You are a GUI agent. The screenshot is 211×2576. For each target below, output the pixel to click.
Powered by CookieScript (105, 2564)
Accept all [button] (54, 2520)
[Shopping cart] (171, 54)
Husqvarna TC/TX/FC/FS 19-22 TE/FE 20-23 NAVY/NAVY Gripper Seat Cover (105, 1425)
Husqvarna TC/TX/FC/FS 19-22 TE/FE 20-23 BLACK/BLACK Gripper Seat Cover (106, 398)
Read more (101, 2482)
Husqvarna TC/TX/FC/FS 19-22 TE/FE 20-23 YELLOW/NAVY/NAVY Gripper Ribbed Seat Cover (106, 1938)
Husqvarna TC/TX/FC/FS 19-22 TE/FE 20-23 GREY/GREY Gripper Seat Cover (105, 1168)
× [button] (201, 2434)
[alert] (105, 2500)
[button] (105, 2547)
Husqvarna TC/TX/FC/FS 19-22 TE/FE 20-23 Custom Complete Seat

+++

* REQUIRED WORK: Rewrite every line of the items above, requests included, with each coordinate in the answers multiplied by 0.75 and rounded to a whole number, halves rounded up.

* TASK RESULT:
You are a GUI agent. The screenshot is 211×2576. For each target below, output the pixel to click.
Powered by CookieScript (79, 1923)
Accept all [button] (41, 1890)
[Shopping cart] (128, 41)
Husqvarna TC/TX/FC/FS 19-22 TE/FE 20-23 NAVY/NAVY Gripper Seat Cover (79, 1069)
Husqvarna TC/TX/FC/FS 19-22 TE/FE 20-23 BLACK/BLACK Gripper Seat Cover (80, 299)
Read more (76, 1862)
Husqvarna TC/TX/FC/FS 19-22 TE/FE 20-23 YELLOW/NAVY/NAVY Gripper Ribbed Seat Cover (80, 1454)
Husqvarna TC/TX/FC/FS 19-22 TE/FE 20-23 GREY/GREY Gripper Seat Cover (79, 876)
× [button] (151, 1826)
[alert] (79, 1875)
[button] (79, 1910)
Husqvarna TC/TX/FC/FS 19-22 TE/FE 20-23 Custom Complete Seat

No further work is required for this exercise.